My 'fellow man' is about to hang me!

Breakheart Pass is directed by Tom Gries and adapted to screenplay by Alistair MacLean from his own novel. It stars Charles Bronson, Ben Johnson, Richard Crenna, Jill Ireland, Charles Durning and Ed Lauter. Music is by Jerry Goldsmith and cinematography by Lucien Ballard.

A train apparently loaded with medical supplies is heading through the mountains towards plagued Fort Humboldt. On board is a small U.S. Army unit and an assortment of passengers, all of whom are about to be in the middle of murder, mystery and dastardly plotting.

Not exactly loved by the critics of the time, but liked well enough by the paying public, Breakheart Pass is a thoroughly enjoyable movie. True enough to say it's a blend of Murder On The Orient Express and Ten Little Indians, only with a gorgeous Western backdrop, but so what? Just exactly what is wrong with that anyway? The plot is a little too tricky for its own good and characterisations are not rich in detail, but there's so much else to enjoy regardless.

*****

> _The problem_
Carry on with the Breakheart Pass review, starting after its final sentence. The data after this point comes from a separate, unrelated source.

*****

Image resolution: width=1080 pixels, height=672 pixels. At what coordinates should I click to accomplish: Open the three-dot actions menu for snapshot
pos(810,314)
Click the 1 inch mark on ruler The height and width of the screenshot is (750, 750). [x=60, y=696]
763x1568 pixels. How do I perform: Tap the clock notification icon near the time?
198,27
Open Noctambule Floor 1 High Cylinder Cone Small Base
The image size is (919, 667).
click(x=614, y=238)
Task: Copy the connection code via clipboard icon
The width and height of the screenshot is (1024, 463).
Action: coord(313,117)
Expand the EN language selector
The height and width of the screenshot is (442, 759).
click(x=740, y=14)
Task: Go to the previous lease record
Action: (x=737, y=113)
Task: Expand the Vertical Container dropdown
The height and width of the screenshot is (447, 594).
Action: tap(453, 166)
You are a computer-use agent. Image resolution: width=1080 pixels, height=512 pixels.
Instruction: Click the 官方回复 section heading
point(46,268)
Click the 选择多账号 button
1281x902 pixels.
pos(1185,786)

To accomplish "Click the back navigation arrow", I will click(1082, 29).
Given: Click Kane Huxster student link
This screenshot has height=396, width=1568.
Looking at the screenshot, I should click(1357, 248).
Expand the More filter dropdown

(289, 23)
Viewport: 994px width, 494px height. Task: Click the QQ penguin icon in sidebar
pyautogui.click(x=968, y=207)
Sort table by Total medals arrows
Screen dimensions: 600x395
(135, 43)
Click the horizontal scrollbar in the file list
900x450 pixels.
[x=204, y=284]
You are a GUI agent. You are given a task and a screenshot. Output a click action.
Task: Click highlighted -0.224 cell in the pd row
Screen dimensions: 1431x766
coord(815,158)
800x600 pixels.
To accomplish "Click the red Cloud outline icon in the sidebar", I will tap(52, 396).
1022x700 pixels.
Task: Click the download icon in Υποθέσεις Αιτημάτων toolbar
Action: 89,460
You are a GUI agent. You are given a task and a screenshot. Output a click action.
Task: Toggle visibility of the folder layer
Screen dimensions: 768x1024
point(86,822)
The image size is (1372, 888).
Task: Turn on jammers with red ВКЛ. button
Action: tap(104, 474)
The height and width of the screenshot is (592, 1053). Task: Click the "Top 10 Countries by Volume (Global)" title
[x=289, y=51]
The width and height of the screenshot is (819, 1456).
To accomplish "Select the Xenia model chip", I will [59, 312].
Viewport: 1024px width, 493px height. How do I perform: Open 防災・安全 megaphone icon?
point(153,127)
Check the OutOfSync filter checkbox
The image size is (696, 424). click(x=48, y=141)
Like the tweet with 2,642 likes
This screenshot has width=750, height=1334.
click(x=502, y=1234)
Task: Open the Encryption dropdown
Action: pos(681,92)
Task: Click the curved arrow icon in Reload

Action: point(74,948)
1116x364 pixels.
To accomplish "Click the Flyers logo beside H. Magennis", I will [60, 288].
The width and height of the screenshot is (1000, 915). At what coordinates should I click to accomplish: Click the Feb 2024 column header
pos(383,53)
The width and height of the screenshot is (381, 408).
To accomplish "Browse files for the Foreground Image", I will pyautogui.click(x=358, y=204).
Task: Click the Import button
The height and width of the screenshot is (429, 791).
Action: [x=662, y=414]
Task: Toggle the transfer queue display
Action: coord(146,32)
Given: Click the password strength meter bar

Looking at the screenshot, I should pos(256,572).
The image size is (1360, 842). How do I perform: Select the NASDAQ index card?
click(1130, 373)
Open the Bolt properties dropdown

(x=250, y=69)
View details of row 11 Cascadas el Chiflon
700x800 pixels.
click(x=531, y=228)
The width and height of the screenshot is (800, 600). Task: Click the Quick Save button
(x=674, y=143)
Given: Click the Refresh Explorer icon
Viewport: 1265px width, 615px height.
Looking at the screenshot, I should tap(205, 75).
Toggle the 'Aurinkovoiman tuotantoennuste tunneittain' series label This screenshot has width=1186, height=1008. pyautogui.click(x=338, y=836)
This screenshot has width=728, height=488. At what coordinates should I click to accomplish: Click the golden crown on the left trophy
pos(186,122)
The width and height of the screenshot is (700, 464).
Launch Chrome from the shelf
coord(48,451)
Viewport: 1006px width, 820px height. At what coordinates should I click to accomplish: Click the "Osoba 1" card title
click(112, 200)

*****

> _Answer box_
It's a fine cast playing a number of desperate/cunning/dubious characters, with Bronson leading from the front at a time when he was hot at the box office. The reasoning behind all the murders, as passengers start getting bumped off one by one, keeps the mystery element strong, while Gries (Will Penny) directs without fuss and filler. The action sequences are impressive (the train roof fight is as great as you have heard it is), with stunt coordinator Yakima Canutt (in his final assignment) once again excelling.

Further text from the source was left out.